We’ve been promoted here. From servant, to friend. We have been told His plan – by doing so He offered to us His friendship. We prove ours to Him by doing what He commands. We’re not slaves, we don’t have to. But if we obey His teachings, we’re friends with the most high God and if we work for Him we can have anything we ask for in Jesus’ name.

I think of my friends, and how I want them to get along with each other because I love them all. You probably feel the same way. Same with Jesus. We’re His friends and He wants us to love each other. Loving others is His command, which in some circumstances may in itself be work. But this is the work that bears fruit – fruit that lasts. Loving others enough to bring them into God’s presence so they may be touched by His love is hard work, and can be done in countless ways. But that work bears the fruit that will last forever.

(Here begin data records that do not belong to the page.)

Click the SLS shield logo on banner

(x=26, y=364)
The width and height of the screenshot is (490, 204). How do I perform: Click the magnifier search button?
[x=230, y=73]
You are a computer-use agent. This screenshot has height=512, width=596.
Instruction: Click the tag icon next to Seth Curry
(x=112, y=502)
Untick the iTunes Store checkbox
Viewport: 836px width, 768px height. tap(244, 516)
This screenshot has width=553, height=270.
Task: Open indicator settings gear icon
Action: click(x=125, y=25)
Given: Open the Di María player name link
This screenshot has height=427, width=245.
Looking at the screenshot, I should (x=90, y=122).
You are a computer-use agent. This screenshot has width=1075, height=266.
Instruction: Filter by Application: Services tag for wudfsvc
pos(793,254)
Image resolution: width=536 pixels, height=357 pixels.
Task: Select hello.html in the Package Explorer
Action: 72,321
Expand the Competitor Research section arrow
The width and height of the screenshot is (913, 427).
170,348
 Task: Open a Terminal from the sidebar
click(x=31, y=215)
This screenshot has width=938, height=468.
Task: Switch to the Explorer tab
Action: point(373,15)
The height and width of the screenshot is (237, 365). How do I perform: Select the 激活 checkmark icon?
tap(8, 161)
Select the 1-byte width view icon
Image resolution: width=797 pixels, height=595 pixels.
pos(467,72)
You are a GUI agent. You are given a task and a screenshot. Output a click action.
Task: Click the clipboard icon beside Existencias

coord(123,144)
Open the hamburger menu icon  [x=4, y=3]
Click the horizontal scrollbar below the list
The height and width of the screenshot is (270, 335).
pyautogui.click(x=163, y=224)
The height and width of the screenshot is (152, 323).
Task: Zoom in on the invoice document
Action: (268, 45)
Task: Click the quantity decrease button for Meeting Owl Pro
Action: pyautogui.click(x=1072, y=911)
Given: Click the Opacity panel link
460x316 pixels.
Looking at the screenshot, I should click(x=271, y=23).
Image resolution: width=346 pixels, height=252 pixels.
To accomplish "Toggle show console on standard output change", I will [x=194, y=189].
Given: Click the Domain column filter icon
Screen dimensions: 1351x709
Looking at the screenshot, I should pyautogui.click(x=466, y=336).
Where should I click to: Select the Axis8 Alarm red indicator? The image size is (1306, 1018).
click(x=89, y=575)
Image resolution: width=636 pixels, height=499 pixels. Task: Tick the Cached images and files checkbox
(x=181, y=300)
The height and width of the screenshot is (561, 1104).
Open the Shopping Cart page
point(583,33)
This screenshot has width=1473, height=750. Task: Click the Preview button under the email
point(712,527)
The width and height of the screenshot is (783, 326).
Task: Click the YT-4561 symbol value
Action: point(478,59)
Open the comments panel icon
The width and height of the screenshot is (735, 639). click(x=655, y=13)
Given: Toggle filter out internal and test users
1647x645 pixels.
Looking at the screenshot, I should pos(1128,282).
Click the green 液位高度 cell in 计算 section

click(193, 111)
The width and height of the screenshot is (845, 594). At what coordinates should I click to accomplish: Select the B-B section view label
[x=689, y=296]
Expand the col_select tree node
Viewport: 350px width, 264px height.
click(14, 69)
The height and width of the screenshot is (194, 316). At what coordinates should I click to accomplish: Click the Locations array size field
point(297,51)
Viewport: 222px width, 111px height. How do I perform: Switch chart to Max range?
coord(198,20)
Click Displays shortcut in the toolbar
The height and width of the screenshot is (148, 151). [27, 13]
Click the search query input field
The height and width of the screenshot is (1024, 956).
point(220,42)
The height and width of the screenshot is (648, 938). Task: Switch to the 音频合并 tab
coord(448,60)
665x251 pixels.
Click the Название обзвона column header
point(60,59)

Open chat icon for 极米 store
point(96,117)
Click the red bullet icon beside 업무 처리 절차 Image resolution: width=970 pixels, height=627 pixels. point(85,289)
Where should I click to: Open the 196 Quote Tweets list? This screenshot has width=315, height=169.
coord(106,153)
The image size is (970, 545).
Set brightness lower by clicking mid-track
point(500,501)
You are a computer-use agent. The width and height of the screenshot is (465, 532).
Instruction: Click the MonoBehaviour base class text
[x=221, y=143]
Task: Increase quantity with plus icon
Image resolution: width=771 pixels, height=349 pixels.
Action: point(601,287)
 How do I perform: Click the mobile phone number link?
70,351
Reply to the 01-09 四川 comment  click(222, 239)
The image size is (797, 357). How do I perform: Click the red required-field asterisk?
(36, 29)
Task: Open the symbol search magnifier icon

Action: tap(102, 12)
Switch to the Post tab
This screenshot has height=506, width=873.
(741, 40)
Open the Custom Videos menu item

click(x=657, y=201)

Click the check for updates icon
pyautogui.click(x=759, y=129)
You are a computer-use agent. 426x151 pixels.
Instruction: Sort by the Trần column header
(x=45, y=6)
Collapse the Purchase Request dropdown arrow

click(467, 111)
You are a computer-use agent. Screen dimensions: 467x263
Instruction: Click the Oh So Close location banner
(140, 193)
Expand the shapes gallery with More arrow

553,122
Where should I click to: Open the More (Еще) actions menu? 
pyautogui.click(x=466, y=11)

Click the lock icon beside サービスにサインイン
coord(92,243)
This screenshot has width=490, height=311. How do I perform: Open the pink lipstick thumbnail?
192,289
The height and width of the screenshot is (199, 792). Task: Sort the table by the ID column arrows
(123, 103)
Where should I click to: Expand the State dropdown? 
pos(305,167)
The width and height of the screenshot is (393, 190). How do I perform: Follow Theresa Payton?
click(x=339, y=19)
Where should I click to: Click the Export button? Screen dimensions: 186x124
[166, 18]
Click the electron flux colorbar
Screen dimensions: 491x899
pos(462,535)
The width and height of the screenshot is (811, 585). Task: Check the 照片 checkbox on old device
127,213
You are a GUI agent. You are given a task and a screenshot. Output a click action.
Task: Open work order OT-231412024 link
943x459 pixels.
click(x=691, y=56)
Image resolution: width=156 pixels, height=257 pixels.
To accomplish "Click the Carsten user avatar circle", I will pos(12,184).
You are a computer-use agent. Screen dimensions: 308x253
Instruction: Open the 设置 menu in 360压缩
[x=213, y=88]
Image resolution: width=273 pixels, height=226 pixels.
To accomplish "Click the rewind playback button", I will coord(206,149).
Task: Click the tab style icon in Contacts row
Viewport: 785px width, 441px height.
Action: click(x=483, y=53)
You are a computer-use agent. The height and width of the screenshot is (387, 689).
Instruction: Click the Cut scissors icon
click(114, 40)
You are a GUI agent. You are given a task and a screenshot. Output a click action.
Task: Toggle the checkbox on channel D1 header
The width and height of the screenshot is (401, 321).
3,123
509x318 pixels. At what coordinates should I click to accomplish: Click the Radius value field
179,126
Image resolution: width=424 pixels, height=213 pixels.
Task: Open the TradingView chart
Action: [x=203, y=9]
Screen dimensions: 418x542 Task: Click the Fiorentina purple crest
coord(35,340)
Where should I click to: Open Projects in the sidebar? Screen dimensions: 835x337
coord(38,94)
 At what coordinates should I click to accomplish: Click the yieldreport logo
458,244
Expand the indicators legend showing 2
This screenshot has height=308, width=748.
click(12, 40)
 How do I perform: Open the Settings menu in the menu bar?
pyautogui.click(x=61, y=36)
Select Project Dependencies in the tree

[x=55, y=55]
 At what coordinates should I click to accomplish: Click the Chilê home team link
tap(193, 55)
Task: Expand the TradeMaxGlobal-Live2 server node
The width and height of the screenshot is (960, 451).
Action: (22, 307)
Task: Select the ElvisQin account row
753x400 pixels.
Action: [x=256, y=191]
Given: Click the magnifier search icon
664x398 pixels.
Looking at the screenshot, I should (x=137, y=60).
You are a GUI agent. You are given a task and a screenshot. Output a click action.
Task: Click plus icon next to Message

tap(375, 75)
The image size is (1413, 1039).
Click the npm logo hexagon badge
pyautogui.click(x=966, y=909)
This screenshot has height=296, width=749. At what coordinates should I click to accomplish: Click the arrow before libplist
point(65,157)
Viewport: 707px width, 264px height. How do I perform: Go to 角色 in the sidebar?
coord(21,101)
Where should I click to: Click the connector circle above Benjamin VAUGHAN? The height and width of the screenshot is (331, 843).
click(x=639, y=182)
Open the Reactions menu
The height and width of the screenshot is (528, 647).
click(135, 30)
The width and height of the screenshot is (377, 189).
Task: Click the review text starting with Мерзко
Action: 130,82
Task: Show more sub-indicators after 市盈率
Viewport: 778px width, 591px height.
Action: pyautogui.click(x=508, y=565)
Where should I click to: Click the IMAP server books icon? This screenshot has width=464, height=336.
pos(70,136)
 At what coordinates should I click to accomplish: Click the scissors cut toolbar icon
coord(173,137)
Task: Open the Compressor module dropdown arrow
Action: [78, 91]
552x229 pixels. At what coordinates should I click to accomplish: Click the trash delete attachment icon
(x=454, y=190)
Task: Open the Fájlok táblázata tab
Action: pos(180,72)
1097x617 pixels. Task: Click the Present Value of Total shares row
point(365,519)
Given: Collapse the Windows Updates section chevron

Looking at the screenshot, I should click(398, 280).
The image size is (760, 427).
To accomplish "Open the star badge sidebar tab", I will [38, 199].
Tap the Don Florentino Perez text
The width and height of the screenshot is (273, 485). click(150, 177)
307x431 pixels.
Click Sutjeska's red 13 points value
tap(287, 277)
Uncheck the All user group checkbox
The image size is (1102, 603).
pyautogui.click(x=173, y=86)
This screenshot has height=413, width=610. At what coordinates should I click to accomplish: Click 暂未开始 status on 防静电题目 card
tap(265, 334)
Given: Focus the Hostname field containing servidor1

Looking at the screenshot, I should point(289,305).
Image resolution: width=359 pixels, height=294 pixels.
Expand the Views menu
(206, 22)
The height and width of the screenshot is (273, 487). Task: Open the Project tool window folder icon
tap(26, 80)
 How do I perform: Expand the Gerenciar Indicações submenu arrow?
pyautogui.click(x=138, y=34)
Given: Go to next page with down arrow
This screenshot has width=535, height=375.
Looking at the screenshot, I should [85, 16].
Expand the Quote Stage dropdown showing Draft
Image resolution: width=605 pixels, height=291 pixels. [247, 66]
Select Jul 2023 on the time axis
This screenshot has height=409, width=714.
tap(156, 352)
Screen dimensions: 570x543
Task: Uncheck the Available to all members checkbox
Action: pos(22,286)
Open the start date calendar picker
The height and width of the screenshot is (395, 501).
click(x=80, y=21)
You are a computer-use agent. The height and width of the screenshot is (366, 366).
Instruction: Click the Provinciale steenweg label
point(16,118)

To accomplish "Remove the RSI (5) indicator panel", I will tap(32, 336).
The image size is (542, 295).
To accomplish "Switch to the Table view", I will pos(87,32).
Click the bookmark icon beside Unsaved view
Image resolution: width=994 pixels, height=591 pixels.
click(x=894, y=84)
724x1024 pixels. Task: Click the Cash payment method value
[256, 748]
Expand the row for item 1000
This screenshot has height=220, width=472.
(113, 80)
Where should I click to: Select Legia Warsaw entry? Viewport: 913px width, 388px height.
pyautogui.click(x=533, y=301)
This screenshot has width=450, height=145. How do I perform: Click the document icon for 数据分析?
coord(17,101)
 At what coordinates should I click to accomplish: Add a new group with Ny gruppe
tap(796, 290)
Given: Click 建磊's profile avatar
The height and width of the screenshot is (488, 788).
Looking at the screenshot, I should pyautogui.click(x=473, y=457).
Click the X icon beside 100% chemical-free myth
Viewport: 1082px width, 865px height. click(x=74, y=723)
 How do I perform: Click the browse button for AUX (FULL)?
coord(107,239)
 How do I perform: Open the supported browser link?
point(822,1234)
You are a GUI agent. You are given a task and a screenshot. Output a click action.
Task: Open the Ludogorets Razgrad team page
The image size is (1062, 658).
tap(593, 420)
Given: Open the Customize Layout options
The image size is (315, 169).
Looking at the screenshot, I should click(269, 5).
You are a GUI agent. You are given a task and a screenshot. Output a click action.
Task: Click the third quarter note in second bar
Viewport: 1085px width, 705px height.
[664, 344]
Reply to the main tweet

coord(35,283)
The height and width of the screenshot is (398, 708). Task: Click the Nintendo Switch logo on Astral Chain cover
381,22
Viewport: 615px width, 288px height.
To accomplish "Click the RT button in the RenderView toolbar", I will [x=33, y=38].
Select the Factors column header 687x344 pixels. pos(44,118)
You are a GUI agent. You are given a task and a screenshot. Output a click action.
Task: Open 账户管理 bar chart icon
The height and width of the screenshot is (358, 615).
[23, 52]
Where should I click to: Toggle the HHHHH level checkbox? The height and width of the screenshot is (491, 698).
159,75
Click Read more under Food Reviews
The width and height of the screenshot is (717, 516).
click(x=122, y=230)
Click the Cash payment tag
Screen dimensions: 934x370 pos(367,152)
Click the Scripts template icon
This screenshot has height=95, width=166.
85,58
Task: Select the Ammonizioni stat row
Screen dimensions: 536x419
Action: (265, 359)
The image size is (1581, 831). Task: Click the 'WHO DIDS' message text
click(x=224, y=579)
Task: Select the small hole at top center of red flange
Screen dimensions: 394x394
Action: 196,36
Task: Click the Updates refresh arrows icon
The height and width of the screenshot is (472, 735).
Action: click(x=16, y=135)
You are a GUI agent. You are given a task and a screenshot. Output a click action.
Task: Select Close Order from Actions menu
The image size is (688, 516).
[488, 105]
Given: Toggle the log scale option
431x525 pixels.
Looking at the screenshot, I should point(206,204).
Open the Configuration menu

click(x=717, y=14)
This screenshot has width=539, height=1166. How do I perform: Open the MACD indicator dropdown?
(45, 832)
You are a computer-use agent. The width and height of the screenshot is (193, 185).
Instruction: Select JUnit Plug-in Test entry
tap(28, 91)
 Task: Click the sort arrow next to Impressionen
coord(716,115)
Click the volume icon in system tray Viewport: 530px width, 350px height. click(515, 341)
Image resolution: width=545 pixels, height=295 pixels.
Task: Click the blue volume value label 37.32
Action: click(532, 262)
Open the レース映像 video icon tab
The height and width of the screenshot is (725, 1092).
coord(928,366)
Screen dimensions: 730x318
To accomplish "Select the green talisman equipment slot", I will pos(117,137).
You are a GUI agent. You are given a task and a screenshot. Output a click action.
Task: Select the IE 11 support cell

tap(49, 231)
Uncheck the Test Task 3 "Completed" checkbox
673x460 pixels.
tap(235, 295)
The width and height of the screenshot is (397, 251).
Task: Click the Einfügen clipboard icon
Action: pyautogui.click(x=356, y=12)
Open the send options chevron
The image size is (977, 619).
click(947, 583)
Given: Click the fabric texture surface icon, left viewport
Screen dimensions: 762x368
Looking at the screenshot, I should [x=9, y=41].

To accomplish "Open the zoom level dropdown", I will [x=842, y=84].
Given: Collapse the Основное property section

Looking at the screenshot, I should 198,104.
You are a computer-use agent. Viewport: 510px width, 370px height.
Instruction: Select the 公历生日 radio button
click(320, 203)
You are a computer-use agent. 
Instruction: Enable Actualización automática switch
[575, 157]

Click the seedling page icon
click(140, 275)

Loving each other will restore order. Again, I don’t fully understand spiritual law, but I know blood has power in it and the most powerful blood has been shed for me and anyone else who will receive that gift. That’s the law that will bring about ultimate order through His loving sacrifice. Revelation 5:11-12, “Then I looked, and I heard the voices of many angels around the throne, and the four living creatures, and the elders. There were thousands and thousands of angels, saying in a loud voice: ‘The Lamb who was killed is worthy to receive power, wealth, wisdom, and strength, honor, glory, and praise!

That’s my friend...

Is he yours?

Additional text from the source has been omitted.